■ WHAT NEEDS TO BE DONE
Repeat each entry word for word; the images are not part of the copy.
Start of MATERIAL FOR THIS EXERCISE
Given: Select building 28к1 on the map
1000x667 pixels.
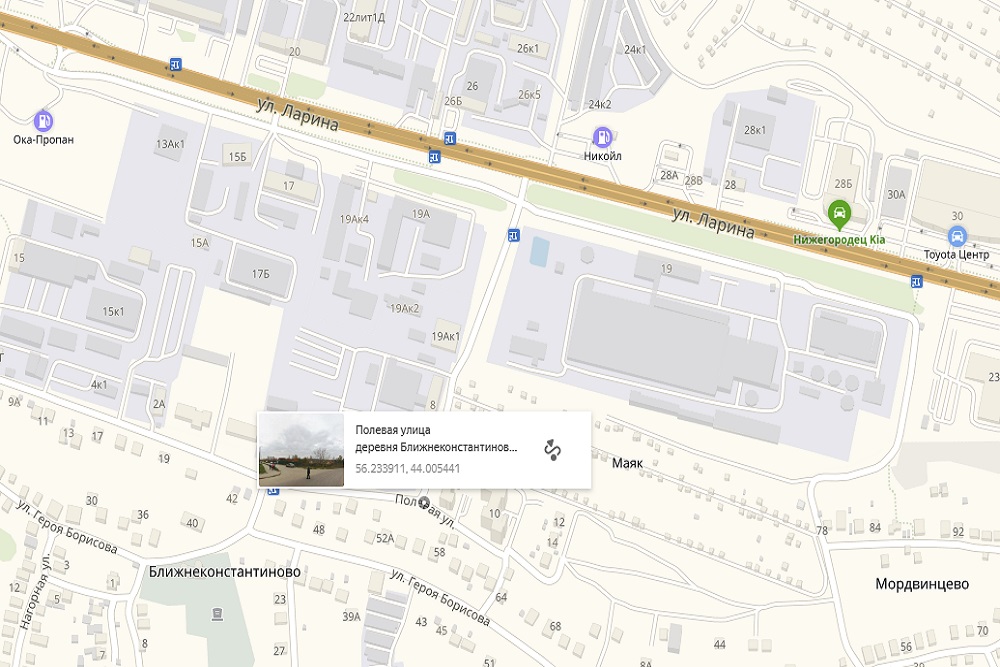Looking at the screenshot, I should pyautogui.click(x=754, y=131).
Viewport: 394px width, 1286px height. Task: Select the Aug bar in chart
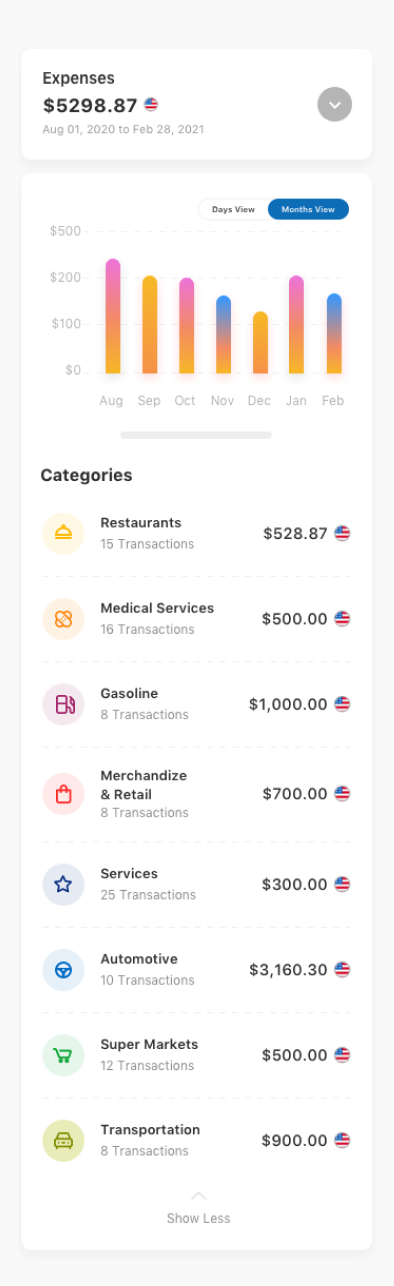[x=113, y=316]
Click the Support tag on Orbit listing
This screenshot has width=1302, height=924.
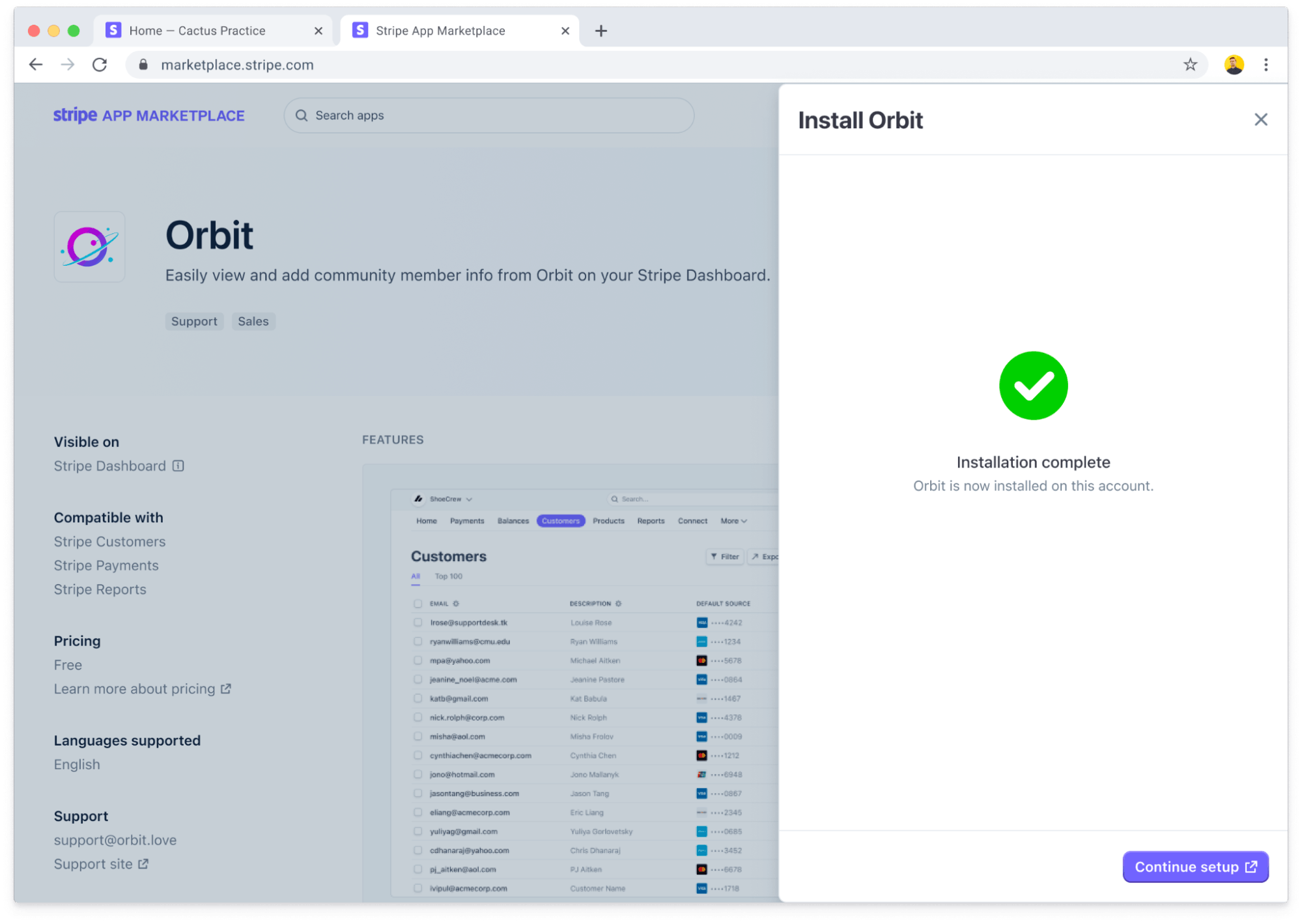[x=193, y=321]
End of MATERIAL FOR THIS EXERCISE
■ RESPONSE BOX
Given: Select building 28к1 on the map
1000x667 pixels.
Looking at the screenshot, I should pyautogui.click(x=754, y=131).
Viewport: 394px width, 1286px height. Task: Select the Aug bar in chart
[x=113, y=316]
Click the Support tag on Orbit listing
This screenshot has width=1302, height=924.
[x=193, y=321]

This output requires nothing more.